As predicted yesterday afternoon, I lost connectivity again with the ADSL line as soon as I changed modems and then, as also predicted, I couldn’t get it back with the borrowed one.) I’d resigned myself to potentially another evening of no internet, when the phone rang. It was a Telstra technician, and, lo! – he had fixed the problem.
And it WAS related to what the other Telstra tech had done last Friday when fixing the crackling on the phone line.
He had excuses for him. Said it would have tested ok for him. Whatever. Obviously there’s a difference between voice line techs and broadband techs, or something.
But it’s pretty hard not to be cranky as hell with both Telstra and our ISP who have wasted FIVE days stuffing us around because of their frigging PROCEDURES. When I told Telstra 15 minutes after the voice line tech had left “Hey, but now our internet is stuffed – it must surely be related.”
But, no. Telstra can stuff your broadband connection, then fob you off because you buy your broadband connection through another company, who then pays Telstra for it. (Why did we choose the other ISP? – because they had better plans…)

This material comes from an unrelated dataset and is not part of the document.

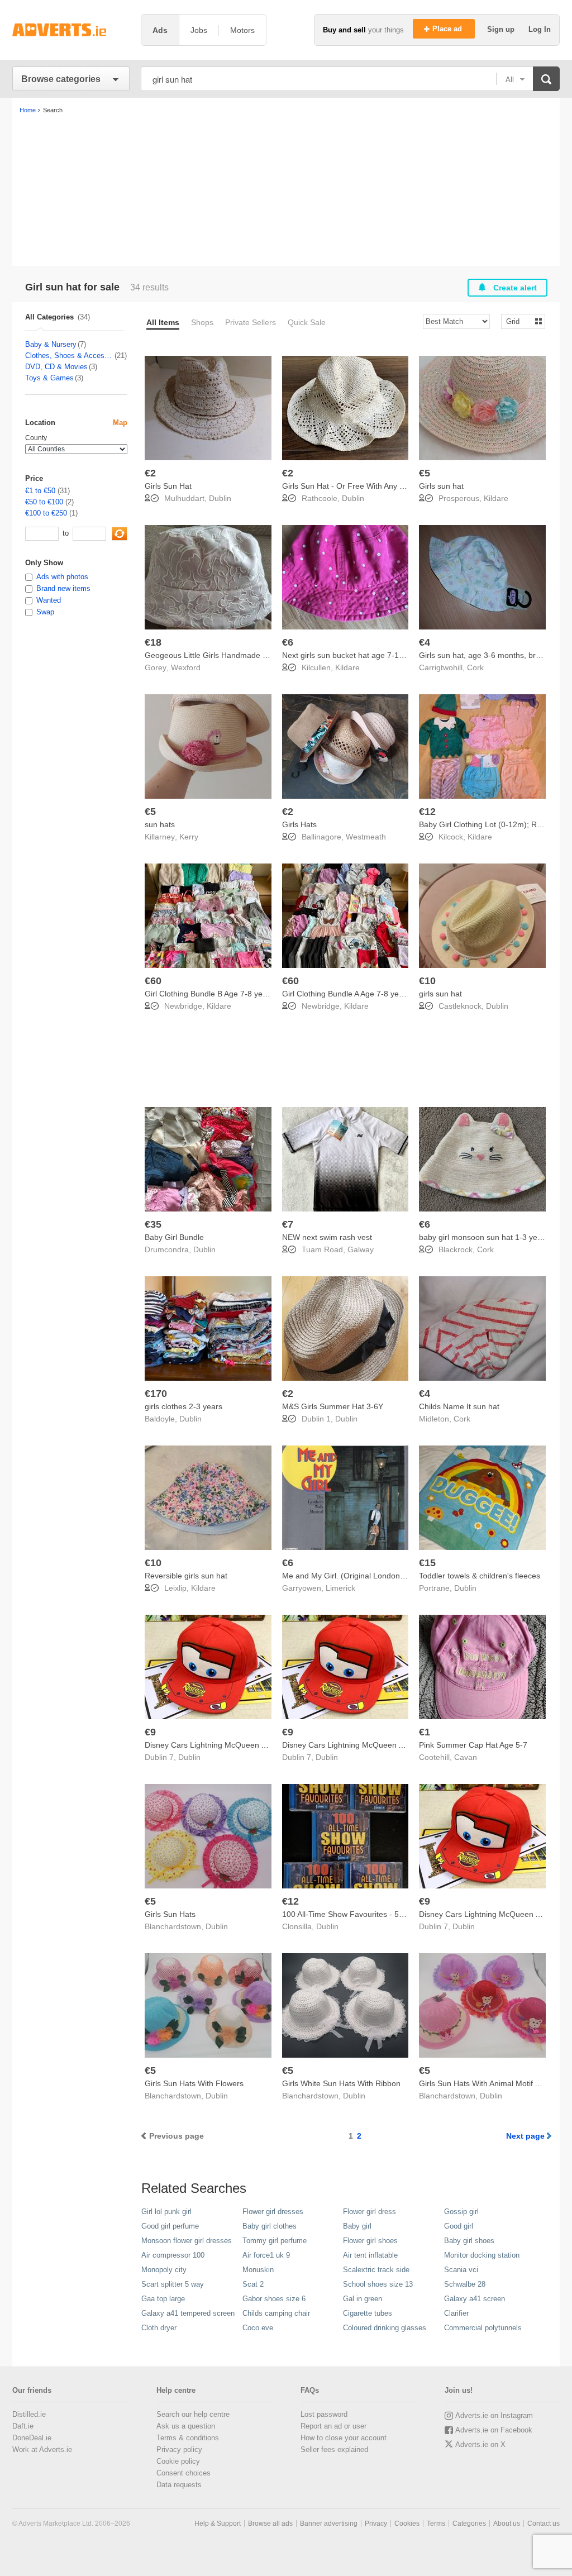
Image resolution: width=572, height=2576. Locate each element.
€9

I am pretty tempted to ring Customer Service Guy from Telstra. (I had more interactions with Telstra than I went into in my last post…). And I am about to write an email to our ISP to demand credit for those five days (though you’d have to wonder if the few dollars that we might get back is worth the effort.)

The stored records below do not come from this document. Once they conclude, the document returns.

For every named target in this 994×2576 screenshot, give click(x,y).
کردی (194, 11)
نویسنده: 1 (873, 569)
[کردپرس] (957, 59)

[Just did some calculations – is it worth it for potentially getting back a mere $7.50?]
At some point you just want to scream at these organisations for wasting your time and not taking any notice of you.

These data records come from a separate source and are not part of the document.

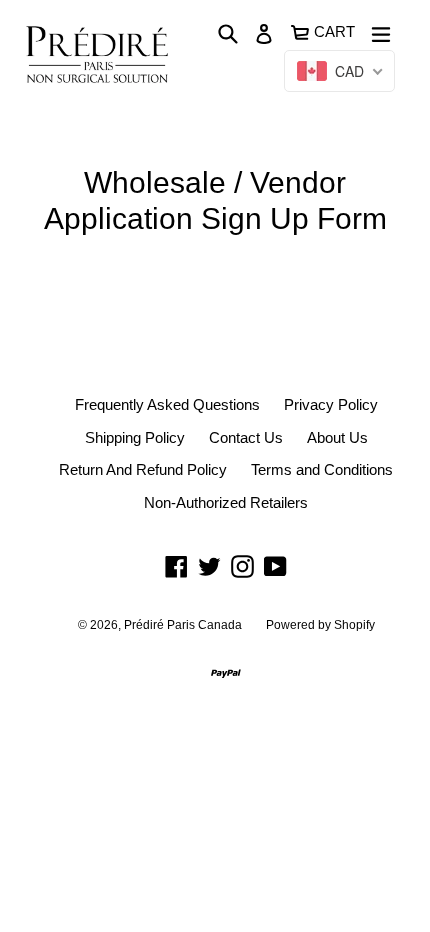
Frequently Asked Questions (167, 404)
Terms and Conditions (322, 469)
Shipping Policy (135, 437)
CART (335, 29)
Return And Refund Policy (143, 469)
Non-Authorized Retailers (226, 502)
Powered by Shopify (320, 625)
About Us (337, 437)
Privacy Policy (331, 404)
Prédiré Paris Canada (183, 625)
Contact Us (246, 437)
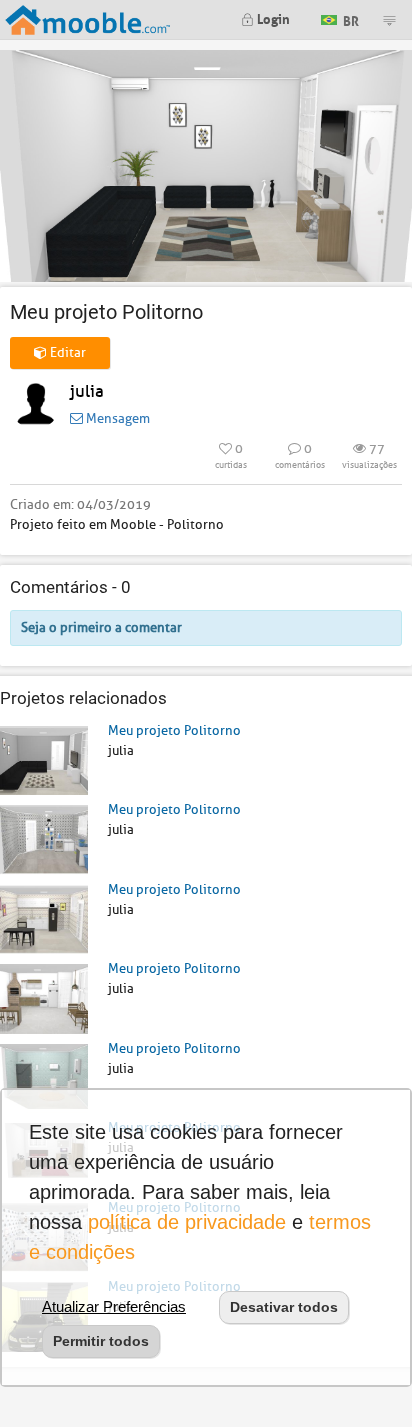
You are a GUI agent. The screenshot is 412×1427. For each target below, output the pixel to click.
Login (272, 17)
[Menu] (389, 20)
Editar (66, 352)
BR (349, 18)
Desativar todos (284, 1307)
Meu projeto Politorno (174, 730)
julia (87, 391)
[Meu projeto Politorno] (44, 759)
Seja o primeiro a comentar (101, 627)
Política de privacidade (187, 1222)
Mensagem (116, 418)
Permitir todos (101, 1341)
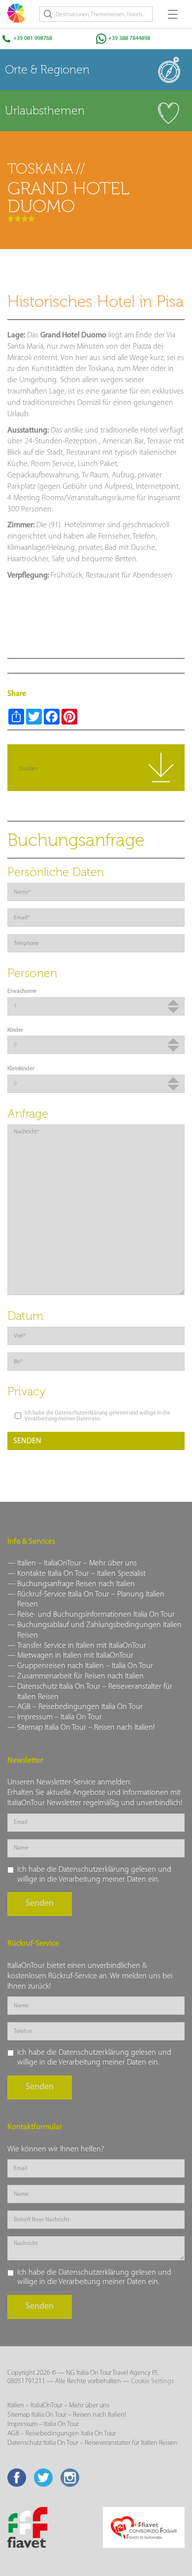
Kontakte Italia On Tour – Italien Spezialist (81, 1574)
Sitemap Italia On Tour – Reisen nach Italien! (86, 1728)
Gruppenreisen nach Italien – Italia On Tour (85, 1666)
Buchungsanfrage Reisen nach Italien (76, 1584)
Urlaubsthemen (45, 110)
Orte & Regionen (47, 69)
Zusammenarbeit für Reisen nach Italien (80, 1676)
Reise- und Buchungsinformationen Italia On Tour (96, 1615)
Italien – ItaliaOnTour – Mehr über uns (77, 1563)
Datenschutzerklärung (81, 1413)
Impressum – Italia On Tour (59, 1717)
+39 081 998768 (32, 38)
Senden (27, 1441)
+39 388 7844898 (128, 38)
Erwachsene (21, 991)
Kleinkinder (20, 1069)
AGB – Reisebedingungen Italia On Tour (80, 1707)
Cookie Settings (152, 2381)
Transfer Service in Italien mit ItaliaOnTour (81, 1646)
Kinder (15, 1030)
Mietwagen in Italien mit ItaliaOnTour (75, 1656)
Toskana (40, 169)
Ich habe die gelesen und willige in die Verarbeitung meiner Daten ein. (97, 1416)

These helpdesks just insist on going through a procedure that has no logic. As M. said last night.. “Far out, if we’d just seen a backhoe cut through the phone line, and told them that, they’d still insist that you “Change this setting in your modem.”
So, last night I managed to reconnect things back up so that the two family desktops were connected (go me!) – and then the kids fell upon them like junkies who have scored for the first time in nearly a week.
Or like me getting my first real coffee in five days.
I can’t imagine where they get these addictive tendencies from.